Count the lines below that contain the word "legend", and state only that number.

+ + +

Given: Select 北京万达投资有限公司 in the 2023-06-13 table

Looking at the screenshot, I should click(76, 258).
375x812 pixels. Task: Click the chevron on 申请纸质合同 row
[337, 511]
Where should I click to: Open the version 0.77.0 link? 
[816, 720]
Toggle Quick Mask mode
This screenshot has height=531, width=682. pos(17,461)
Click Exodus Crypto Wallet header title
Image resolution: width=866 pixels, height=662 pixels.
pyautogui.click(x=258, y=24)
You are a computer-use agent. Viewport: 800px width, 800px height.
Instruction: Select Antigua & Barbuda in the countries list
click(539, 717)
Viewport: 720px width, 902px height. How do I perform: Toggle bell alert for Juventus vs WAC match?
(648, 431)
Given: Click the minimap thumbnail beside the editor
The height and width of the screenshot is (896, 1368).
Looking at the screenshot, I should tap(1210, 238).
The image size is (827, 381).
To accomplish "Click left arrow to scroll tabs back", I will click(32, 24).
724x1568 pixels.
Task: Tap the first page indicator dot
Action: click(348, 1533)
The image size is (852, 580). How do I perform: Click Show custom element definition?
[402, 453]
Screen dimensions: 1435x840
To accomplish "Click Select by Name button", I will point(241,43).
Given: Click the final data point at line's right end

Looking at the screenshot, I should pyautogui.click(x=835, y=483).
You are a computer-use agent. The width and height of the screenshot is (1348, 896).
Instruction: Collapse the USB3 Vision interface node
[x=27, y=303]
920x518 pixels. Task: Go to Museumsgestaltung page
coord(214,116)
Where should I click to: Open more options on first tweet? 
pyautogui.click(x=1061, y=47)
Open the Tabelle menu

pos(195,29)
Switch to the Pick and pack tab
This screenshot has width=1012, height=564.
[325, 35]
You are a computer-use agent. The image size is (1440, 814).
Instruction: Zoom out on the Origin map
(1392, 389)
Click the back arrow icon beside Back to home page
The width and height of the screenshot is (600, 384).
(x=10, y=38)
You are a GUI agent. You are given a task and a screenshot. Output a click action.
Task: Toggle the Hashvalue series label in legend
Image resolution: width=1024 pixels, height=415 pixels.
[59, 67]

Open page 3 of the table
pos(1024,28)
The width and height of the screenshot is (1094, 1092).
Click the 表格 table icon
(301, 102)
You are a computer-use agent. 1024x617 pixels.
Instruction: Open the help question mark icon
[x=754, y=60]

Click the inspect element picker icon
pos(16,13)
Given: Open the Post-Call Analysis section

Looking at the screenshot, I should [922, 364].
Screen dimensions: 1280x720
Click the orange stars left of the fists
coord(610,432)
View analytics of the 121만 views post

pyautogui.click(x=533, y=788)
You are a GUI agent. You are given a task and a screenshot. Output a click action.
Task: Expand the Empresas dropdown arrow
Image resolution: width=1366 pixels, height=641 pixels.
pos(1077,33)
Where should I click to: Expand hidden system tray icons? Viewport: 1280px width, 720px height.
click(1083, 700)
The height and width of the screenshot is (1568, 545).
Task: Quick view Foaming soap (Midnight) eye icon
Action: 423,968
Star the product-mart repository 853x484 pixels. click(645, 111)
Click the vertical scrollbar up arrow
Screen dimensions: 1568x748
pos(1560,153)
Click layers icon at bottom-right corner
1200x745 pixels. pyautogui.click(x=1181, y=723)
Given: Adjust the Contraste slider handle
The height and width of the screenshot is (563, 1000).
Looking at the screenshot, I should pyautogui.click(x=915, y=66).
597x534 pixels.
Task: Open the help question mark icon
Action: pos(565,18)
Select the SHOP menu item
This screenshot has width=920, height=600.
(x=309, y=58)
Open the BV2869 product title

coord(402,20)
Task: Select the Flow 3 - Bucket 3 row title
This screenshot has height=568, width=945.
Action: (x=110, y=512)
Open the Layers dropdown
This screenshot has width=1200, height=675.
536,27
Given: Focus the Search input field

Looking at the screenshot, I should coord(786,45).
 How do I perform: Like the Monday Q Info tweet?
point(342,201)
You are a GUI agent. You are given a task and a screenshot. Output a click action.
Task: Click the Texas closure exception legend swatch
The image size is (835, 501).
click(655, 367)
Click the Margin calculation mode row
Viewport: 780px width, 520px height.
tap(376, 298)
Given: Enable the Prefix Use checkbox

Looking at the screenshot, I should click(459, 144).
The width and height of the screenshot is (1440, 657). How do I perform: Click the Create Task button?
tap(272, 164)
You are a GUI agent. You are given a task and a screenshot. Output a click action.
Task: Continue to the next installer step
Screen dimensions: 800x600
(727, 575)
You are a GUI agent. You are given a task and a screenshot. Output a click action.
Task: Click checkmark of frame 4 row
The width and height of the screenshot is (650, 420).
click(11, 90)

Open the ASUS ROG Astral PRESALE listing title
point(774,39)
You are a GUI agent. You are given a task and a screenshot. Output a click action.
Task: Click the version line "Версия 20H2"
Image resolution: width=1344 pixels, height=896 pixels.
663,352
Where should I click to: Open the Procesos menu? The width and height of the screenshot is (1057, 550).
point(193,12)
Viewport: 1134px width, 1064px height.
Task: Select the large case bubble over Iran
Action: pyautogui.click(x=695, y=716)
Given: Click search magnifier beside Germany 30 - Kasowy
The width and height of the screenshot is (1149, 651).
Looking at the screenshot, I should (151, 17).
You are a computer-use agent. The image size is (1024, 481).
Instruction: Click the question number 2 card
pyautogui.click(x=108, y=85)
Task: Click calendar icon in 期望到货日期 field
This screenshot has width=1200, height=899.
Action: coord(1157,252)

+ + +

Response area: 2